9.Return of Company Property, Processing Expenses. Employee understands and agrees that as a condition of receiving the opportunity to resign his employment, Employee must have returned all Company property to the Company, including but not limited to all phones, laptops, Blackberries, iPads and/or other PDA devices, keys, credit cards, calling cards, procurement card, identification cards, vehicles, and home office equipment. By signing this Separation Agreement, Employee represents and warrants that Employee has returned to the Company all Company property, data and information belonging to the Company, including but not limited to Confidential Information, and agrees that Employee will not use or disclose to others any confidential or proprietary information of the Company or the Released Parties. Employee represents that Employee has submitted all business expenses for processing or will do so within
thirty (30) days following the Separation Date and has paid for all personal expenses charged to Employee’s corporate American Express Card.
10.Cooperation. Employee agrees to cooperate fully with the Released Parties upon request and without further compensation in connection with: (i) investigating or responding to any administrative, regulatory or judicial investigation or proceeding, including seeking a protective order in connection with any compelled disclosure of Confidential Information by Employee; (ii) any dispute with a third party, including any mediation or arbitration; and (iii) any other matter related to or arising from Employee’s employment with the Company. This includes, without limitation, being available to Financial Holdings or the Company for interviews and factual investigations, appearing at the request of Financial Holdings or the Company to give testimony without requiring service of a subpoena or other legal process, providing to any such party requested information and documents, and promptly executing and/or delivering whatever acknowledgements, instruments, certificates, and other documents may be necessary or appropriate in the judgment of Financial Holdings or the Company to protect their respective interests.
11.No Admissions. By entering into this Separation Agreement, none of Financial Holdings or any or its direct or indirect subsidiaries makes any admission that it has engaged in any unlawful or otherwise improper conduct. The parties understand and agree that this Separation Agreement is not an admission of liability and shall not be used or construed as such in any legal or administrative proceeding.
12.Additional Employee Acknowledgements.
12.1.Employee has been advised by this Separation Agreement to consult with an attorney prior to signing this Separation Agreement.
12.2.Employee has until 2:00 p.m., Pacific Time, on April 4, 2014 to sign and return this Separation Agreement. Employee must deliver or email (followed by delivery of the original) the executed Separation Agreement to LPL Financial LLC, 4707 Executive Drive, San Diego, CA 92121, Attention: Claudine Larreur.
13.Severability. In the event any provision of this Separation Agreement is held unenforceable by a court of competent jurisdiction, the unenforceable provision shall be deemed deleted and the rest of the Separation Agreement shall remain in effect.
14.Full Defense. This Separation Agreement may be pled as a full and complete defense to, and may be used as a basis for an injunction against, any action, suit or other judicial proceeding that may be brought or attempted by Employee in breach hereof.

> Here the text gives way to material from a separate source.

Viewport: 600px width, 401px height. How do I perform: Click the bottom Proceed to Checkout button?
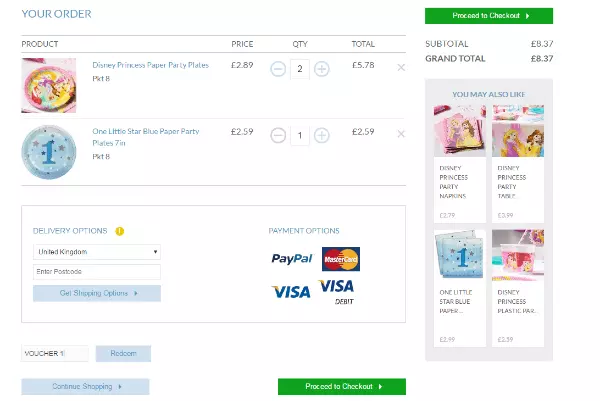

15.Applicable Law. The validity, interpretation and performance of this Separation Agreement shall be governed by the laws of the United States of America and, to the extent not preempted thereby by the laws of the State of California, in either case without reference to the choice of law principles thereof. The pay and benefits provided under this Separation Agreement are intended to be exempt from or, to the extent it is subject thereto, to comply with Section 409A of the Code and shall be interpreted on a basis consistent with such intent.
16.Entire Agreement; Modification; Waiver. This Separation Agreement is the entire agreement between the parties and supersedes and cancels any and all other agreements, written or oral, between the parties, except (a) as expressly provided in Sections 2.3 and 8.1 of this Separation Agreement and (b) the Confidentiality Agreement. This Separation Agreement may be amended only by a written instrument executed by the parties hereto. No delay or omission by Financial Holdings or its direct or indirect subsidiaries in exercising any right under this Separation Agreement will operate as a waiver of that or any other right. A waiver or consent given by Financial Holdings or its direct or indirect subsidiaries on any one occasion is effective only in that instance and will not be construed as a bar to or waiver of any right on any other occasion.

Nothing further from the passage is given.